Over the years, we became skilled at building smart rehab programmes, integrating robust prehab, and spotting warning signs early through monitoring and movement screens. There’s real art in knowing when to push, when to hold, and how to keep athletes progressing even when they’re not 100%.
Lesson 4: Efficiency First, Always.
One of Jonas’ mantras that really stuck: efficiency over effectiveness.
It’s easy to get carried away with intensity, output, and the temptation to chase maximal effort. But what we drilled into every training block was efficiency:
Shared load.
Smooth transitions.
Positions you can return to under pressure.
From gym to track, the aim was always to chase quality reps that translated directly to performance. Over time, this approach builds not just fast athletes—but resilient ones too.

Lesson 5: Sport Isn’t Fair—But the Coach Can Be
Elite sport is unforgiving. Some athletes have the talent, others don’t. Some get lucky, others don’t.

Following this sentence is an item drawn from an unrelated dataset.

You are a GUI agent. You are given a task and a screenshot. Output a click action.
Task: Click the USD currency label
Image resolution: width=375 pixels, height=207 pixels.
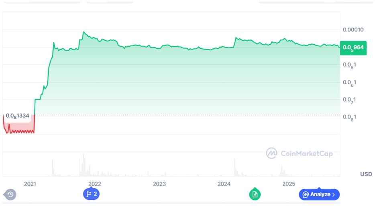point(366,174)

And not everyone makes it.
But everyone has a role.
We built a community where every athlete knew their place, strengths, and weaknesses—and were respected for them. The goal wasn’t just medals. It was meaning. We built a culture that was more than a training group. It was a family.
Start-Up Highs, Start-Up Lows.
Working in a fast-moving, ambitious company like Speedworks has been exciting—but also brutal at times. You pour your heart into a new product or course. You believe it’s going to help people. And sometimes... it doesn’t land.
When things flop, it’s not just your heart that sinks—it’s your confidence too.
Covid was another test. Like many coaches, we lost our jobs. I took a break from Speedworks and ended up working with an elite amateur boxer turning pro. It wasn’t glamorous, but it gave me just enough to keep going—and reminded me of something I now live by:
If you’re good to people, and you leave a positive impression, someone will always help you back up when you fall.
What It’s Like Working with Jonas Dodoo.
People ask me what it’s like working with Jonas. My first impression?
Family man.
He brought his kids to the track. World-class athletes trained with toddlers running around. It made things feel light, human.
As a mentor, Jonas is generous with his trust. He doesn’t spoon-feed you—he lets you figure things out. It’s guided discovery, not rigid rules. That freedom shaped me into the coach I am today.
Biggest lesson from him?
Develop your coaching eye.
Prioritise efficiency.
And remember—everything is sales.
The most challenging part? Keeping up with the pace.
Jonas’ brain never switches off. There’s always something new to build, test, or launch—and it always needed to be done yesterday. It was intense—but it taught me to move, think, and create fast.
What’s Next?
The next chapter for me is about coming home to what I love:
Coaching.
Treating.
Helping people move toward their goals.
But it’s also about expanding impact—especially for underrepresented communities who haven’t always had access to quality coaching or safe spaces in sport.
I want Mistry Method to be more than a service.
I want it to be a philosophy—a way of thinking, moving, and helping that makes health and performance feel personal and possible.